Records from a data collection:
━━━
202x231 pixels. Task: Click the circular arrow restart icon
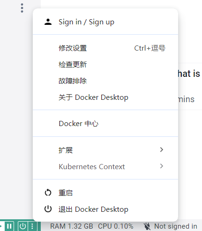coord(48,193)
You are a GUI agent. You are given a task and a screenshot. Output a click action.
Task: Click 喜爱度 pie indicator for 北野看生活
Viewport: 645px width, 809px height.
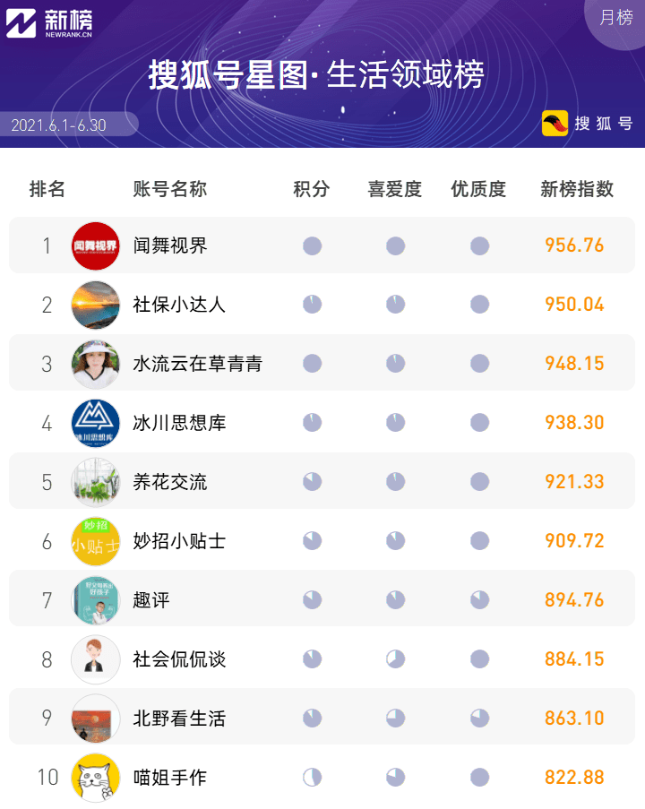click(x=396, y=719)
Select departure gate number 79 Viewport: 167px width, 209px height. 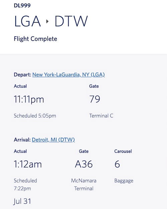pos(95,99)

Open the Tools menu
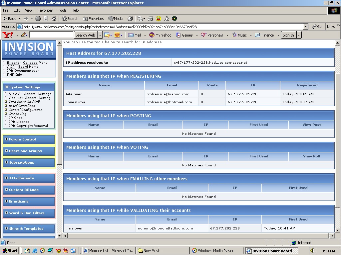pyautogui.click(x=62, y=10)
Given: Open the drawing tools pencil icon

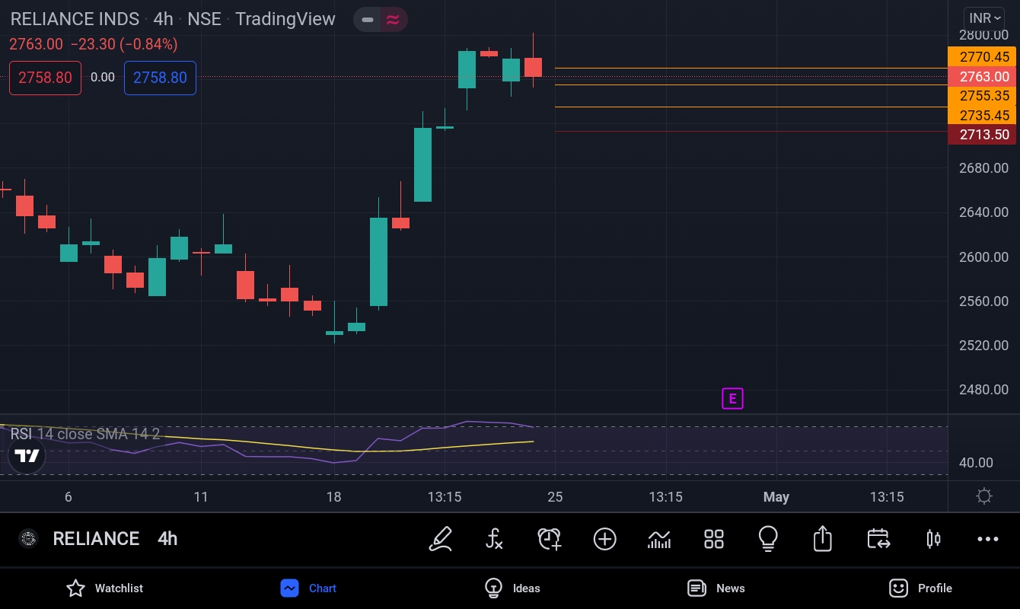Looking at the screenshot, I should click(441, 539).
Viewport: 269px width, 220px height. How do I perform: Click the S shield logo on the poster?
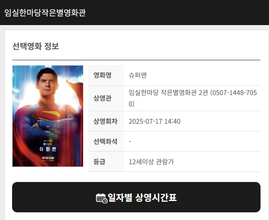tap(47, 115)
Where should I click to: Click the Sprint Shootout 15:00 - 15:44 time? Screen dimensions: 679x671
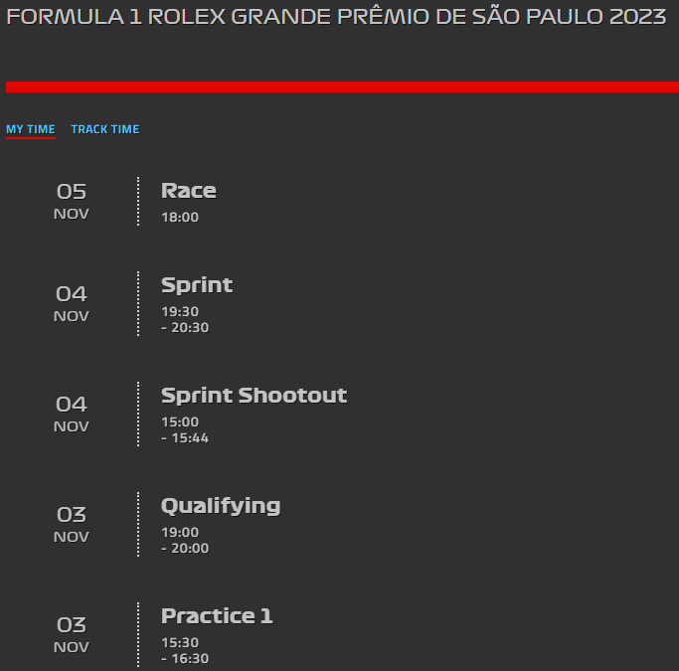(185, 429)
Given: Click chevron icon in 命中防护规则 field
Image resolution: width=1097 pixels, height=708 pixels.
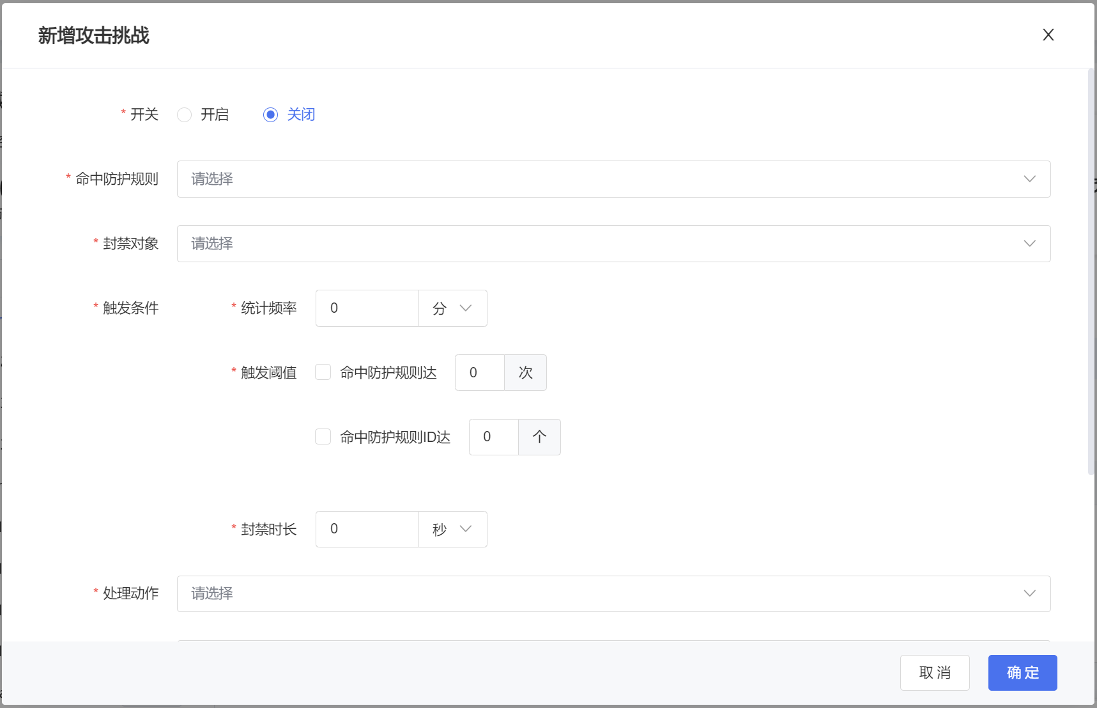Looking at the screenshot, I should (x=1029, y=179).
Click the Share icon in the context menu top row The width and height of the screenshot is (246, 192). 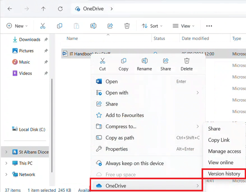[x=166, y=61]
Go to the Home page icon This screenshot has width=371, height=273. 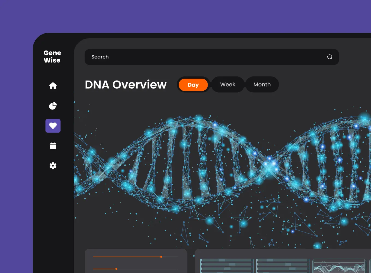pos(53,86)
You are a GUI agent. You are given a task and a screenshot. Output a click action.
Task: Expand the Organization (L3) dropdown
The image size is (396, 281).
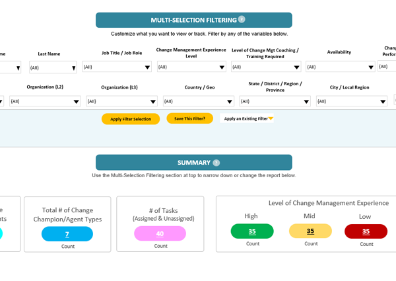(121, 101)
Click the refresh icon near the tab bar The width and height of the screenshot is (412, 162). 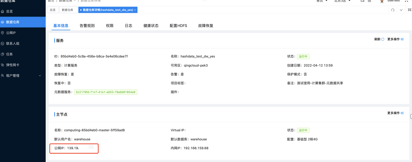click(393, 10)
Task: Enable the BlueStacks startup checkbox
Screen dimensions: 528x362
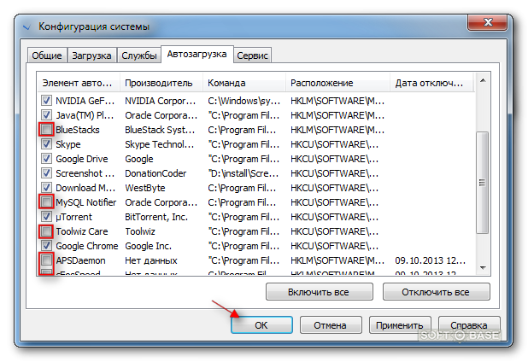Action: (46, 130)
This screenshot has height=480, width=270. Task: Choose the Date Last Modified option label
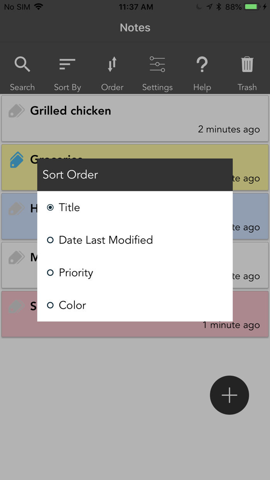(106, 240)
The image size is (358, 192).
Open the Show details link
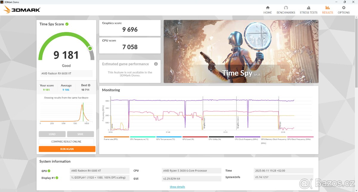(177, 187)
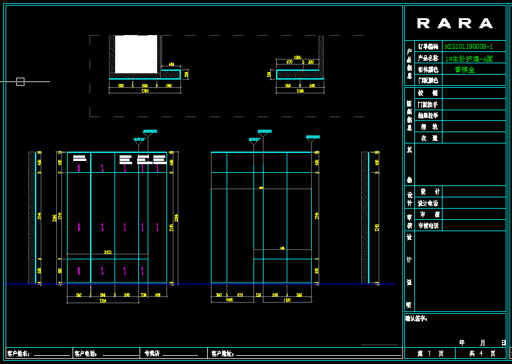Select the top-left white label block in cabinet
512x364 pixels.
coord(79,159)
━━━
* **THE TASK**
The copy must begin at the line containing "The image size is (358, 192)." and end at the last line of the data above, with every line retyped exactly and no pictures included.

* **WRITTEN ANSWER**
The image size is (358, 192).
Open the Show details link
(177, 187)
Select the top-left white label block in cabinet
512x364 pixels.
coord(79,159)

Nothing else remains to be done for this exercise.